The U.K.’s domain name registry is examining its policies around suspending domain names, a move occasionally undertaken in order to prevent criminal activity on the Internet.
Nominet, which oversees “.co.uk” and “.uk,” plans to hold its first meeting in the next few weeks with stakeholders including police, government bodies and commercial trade groups, said director of operations Ellie Bradley.
The registry was asked by the U.K.’s Serious Organised Crime Agency to examine its policy. SOCA said that “Nominet does not have any clear obligation” in its terms and conditions that a domain name should not be used for illegal activity, in contrast with other registries, according to a SOCA document.
SOCA would like to Nominet to include firmer language in its contracts with registrars, which are companies contracted to sell “.co.uk” domain names.
Police authorities increasingly want Nominet and the registrars to respond quickly to requests to suspend domain names, something the registry already does in response to formal requests, the SOCA document said.

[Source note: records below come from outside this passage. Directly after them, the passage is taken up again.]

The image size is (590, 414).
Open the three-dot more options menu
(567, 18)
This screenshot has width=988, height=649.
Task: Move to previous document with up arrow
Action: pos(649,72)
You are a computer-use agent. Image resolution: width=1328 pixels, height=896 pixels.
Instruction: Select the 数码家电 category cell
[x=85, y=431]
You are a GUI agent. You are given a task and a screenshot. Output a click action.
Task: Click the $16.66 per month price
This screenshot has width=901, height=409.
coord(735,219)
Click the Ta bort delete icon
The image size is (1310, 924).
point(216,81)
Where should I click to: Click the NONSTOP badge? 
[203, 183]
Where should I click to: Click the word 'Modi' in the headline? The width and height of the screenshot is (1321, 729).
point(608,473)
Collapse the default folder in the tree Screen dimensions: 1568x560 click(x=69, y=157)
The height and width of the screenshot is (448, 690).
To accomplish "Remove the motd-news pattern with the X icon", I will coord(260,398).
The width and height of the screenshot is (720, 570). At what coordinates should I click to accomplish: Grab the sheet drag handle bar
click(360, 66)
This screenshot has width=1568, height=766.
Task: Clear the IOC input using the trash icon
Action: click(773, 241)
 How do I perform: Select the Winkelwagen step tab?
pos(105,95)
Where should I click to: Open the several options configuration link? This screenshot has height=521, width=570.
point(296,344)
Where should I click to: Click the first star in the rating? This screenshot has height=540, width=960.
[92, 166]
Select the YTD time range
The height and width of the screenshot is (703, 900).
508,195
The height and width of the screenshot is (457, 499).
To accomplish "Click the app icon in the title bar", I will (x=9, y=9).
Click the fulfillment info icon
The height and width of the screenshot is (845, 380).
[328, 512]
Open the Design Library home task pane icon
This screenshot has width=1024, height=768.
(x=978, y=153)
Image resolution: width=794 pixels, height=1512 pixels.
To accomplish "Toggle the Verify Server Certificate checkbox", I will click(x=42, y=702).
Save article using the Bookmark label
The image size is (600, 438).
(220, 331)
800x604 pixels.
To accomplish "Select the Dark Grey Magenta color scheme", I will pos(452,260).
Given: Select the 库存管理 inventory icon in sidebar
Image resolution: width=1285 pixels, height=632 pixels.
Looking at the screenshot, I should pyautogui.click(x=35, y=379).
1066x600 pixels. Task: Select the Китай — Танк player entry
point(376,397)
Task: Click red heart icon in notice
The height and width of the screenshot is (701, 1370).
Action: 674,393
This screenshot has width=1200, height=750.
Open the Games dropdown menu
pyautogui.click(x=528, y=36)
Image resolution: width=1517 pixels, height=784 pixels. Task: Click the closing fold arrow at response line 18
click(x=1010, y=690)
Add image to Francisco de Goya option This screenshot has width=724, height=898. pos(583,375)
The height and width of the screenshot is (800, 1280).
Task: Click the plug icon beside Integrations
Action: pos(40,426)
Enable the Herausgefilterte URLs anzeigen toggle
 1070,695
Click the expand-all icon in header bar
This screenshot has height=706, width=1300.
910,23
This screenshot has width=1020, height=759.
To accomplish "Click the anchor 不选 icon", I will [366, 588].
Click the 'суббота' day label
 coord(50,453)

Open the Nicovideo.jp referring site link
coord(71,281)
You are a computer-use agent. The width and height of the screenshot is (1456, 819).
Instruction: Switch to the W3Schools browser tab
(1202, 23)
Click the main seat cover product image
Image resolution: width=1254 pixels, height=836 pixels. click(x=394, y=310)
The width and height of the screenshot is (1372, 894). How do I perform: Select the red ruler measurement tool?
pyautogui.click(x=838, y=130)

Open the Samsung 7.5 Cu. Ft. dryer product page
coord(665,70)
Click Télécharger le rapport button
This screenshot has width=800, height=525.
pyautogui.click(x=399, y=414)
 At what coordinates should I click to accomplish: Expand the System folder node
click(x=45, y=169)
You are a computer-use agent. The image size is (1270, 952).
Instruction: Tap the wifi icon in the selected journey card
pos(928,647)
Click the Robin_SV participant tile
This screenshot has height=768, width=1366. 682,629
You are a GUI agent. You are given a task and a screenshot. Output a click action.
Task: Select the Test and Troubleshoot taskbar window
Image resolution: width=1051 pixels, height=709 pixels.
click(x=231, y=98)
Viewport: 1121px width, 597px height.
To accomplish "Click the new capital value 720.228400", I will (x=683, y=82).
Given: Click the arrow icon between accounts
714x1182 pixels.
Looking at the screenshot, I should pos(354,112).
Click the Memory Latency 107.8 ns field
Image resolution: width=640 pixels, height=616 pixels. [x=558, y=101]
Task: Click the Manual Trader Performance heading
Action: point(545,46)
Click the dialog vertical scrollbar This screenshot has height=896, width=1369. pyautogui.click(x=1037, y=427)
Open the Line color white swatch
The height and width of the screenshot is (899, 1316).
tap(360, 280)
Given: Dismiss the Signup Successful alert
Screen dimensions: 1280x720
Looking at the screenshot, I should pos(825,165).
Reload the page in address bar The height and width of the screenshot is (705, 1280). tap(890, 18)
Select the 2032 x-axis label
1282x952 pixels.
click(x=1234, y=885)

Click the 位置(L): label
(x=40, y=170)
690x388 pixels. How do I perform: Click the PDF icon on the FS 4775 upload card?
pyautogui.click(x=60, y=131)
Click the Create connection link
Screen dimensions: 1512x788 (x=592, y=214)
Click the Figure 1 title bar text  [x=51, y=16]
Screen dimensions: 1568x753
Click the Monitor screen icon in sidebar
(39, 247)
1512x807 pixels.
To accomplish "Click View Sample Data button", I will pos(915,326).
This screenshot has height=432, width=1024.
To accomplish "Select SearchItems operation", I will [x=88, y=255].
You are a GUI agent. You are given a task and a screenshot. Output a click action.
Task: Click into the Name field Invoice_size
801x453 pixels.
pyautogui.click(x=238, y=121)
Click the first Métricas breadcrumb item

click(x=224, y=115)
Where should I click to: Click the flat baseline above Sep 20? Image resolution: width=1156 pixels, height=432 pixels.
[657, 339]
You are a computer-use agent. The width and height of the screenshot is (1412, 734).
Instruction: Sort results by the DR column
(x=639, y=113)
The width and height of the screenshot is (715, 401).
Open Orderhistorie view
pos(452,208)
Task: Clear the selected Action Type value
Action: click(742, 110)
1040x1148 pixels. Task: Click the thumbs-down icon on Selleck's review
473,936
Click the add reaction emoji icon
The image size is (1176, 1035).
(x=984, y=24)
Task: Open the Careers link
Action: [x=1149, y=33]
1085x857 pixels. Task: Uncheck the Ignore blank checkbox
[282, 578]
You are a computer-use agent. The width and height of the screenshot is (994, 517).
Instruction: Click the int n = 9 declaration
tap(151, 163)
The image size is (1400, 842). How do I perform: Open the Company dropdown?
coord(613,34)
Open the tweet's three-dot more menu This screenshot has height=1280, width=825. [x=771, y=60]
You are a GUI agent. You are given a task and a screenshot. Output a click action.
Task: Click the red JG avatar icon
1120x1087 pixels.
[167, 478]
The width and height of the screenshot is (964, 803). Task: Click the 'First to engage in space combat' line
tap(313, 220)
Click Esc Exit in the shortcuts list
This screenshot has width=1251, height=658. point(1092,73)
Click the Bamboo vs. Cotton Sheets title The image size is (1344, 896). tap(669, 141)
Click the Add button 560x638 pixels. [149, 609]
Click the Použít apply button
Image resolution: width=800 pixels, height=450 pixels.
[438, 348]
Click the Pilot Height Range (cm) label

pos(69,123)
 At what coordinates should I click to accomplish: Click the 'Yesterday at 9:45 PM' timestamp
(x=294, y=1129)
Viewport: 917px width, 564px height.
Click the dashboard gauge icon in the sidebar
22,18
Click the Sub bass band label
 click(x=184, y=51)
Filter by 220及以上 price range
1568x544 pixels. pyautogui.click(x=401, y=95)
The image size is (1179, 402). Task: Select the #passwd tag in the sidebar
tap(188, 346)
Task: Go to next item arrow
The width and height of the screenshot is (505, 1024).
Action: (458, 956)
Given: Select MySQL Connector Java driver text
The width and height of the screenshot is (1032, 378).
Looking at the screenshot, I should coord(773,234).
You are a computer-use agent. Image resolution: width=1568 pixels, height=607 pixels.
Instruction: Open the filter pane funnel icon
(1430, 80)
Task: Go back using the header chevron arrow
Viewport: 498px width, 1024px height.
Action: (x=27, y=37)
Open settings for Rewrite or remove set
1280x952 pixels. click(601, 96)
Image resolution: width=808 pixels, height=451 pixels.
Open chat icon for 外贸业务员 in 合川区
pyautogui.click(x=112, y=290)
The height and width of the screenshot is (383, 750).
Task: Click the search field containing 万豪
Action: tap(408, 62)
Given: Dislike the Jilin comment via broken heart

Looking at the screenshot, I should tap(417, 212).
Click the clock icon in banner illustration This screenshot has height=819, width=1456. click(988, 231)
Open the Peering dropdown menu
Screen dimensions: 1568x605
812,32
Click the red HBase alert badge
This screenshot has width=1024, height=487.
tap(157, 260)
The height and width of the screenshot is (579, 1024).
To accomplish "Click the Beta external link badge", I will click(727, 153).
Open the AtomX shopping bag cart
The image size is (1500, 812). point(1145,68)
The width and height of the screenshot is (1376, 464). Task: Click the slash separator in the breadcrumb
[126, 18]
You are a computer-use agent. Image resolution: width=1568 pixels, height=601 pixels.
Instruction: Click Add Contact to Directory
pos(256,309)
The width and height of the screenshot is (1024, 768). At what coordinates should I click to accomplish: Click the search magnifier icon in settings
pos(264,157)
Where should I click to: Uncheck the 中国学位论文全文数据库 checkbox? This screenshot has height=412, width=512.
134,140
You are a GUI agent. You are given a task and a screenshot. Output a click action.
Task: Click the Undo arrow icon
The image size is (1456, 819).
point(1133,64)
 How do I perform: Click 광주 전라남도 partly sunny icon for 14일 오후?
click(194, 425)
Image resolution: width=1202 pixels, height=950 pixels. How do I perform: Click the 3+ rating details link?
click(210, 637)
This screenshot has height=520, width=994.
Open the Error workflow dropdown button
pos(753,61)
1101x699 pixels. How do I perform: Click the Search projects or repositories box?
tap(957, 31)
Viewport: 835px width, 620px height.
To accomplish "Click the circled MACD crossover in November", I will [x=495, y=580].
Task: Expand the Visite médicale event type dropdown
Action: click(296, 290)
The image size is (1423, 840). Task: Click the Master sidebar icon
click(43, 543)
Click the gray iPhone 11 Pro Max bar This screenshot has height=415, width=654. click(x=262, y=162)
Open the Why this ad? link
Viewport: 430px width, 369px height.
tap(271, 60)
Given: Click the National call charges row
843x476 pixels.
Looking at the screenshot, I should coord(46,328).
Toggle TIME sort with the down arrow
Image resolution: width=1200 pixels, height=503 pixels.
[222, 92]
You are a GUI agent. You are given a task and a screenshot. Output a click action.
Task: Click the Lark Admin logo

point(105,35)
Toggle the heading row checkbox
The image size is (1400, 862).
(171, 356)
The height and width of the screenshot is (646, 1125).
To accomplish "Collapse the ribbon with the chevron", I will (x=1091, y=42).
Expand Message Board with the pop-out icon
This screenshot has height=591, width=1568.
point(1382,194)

“This policy would formalize that process,” Bradley said.
Nominet and its registrars have suspended domain names in the past: At the request of the Police Central e-Crime Unit, another U.K. agency that deals with cybercrime, Nominet pulled 1,200 domain names used predominantly for marketing counterfeit goods, Bradley said.
Usually, if a Web site is connected with illegal activity, the ISP is notified and the connection is cut off. But the person who owns a domain name can simply find a new ISP and get their site up and running again.
Blocking a domain name forces a cybercriminal to register a new one in order to continue operating. But it’s not an entirely effective way to block criminal activity, since many cybercriminals register large numbers of domain names. If one domain is blacklisted, a new name is used until that one is also blocked, and the cycle continues.
But if the domain name in question attracts lots of organic search traffic, blocking it could make it harder for a fraudster to find one that is as effective in drawing traffic.
“We are well aware we are never going to be able to respond to all crime on the Internet but we can try to protect against it,” Bradley said. “People will always find ways and means but that does not necessarily mean it’s the right thing to simply ignore it.”
Bradley said Nominet will hold a meeting in the next few weeks with stakeholders to discuss how its terms and conditions could be modified. But she stressed the process is in its “very early stages.” Nominet is also inviting input from the public.